Rwanda is a hugely progressive country. They have more women in parliament (62.8%) than any country in the world. Their GDP is $8.3bn. They have a Data Revolution Policy. They are at the start of their journey. But they are trying to bring tacit knowledge in, to leapfrog development… Recognising the benefit of that tacit knowledge and of those face to face engagements.

For my role I am split about 50/50 between international development and work for HMRC. So I’ll say a bit more about the journey for developed economies…

Defining Data Science can be quite abstract. You have to make a benefits case, to support the vision, to share a framework and some idea of timeline, with quick wins, to build teams, to build networks. Having a framework allows organisations to build capabilities in a manageable way…

A new Data Science Centre going up in Kigali, Rwanda, will house 200 data scientsists – thats a huge commitment.

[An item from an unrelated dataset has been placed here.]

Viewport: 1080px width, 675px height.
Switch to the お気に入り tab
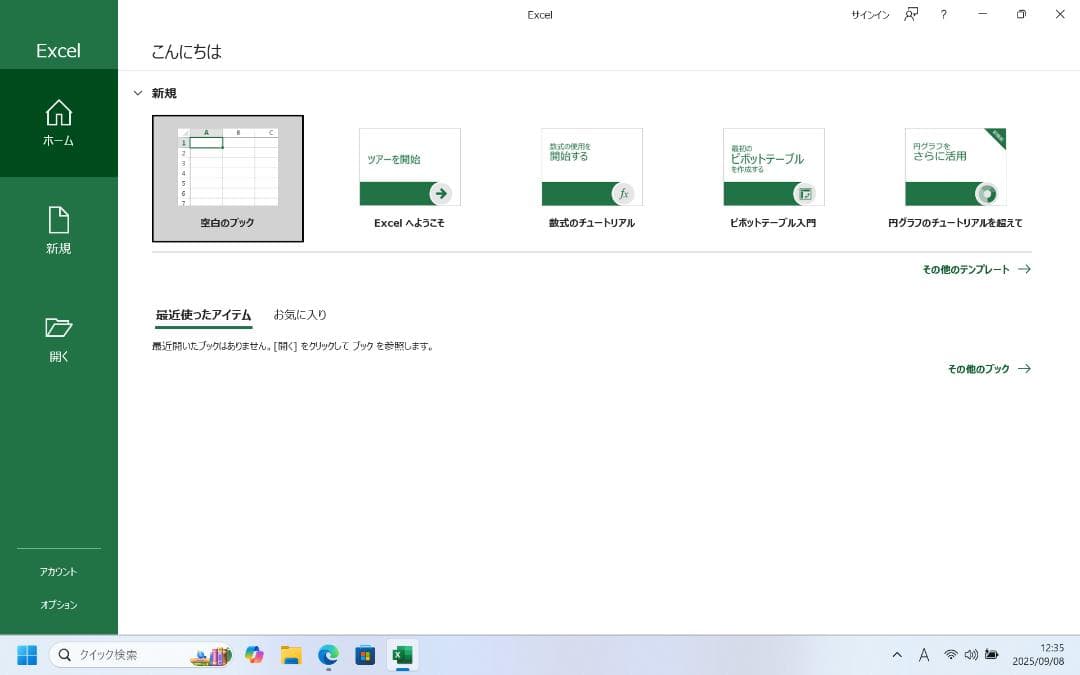pos(299,315)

The data science strategic framework is about data; people skills; cultural understanding and acceptance – with senior buy in crucial for that… And identifying is also about data ethics, skills development – we have been developing frameworks for years that we can now share. For Rwanda we think we can reduce the time to develop data capabilities from maybe 5 years to perhaps 3. Similarly in Pakistan.

When you move to the adopt phase… You really need to see migrationa cross sectors. I started my career in finance. When I came to HMRC I did a review of machine learning and how that was being used, how that machine learning was generating benefit. We managed to bring in £29 bn that would otherwise be lost, partly through machine learning. One machine learning model can, effetively, bring in tens or hundreds of millions of pounds so they have to be well calibrated and tested. So, I developed the HMRC Predictive Analytics Handbook (from June 2014), which we’ve shared across HMRC but also DWP, across collaeagues in government.

In terms of Innovate, it is about understanding the field and latest developments. However HMRC are risk averse, so we want to see where innovation has worked elsewhere. So I did some work with Prof David Hand at Imperial College London about 20 years ago, and I got back in touch, and we developed a programme of data science learning. Not about Imperial providing training, it was a partnership between HMRC and Imperial. We looked closely at the curriculum and demonstrate value added, and look at how we could innovate what we do.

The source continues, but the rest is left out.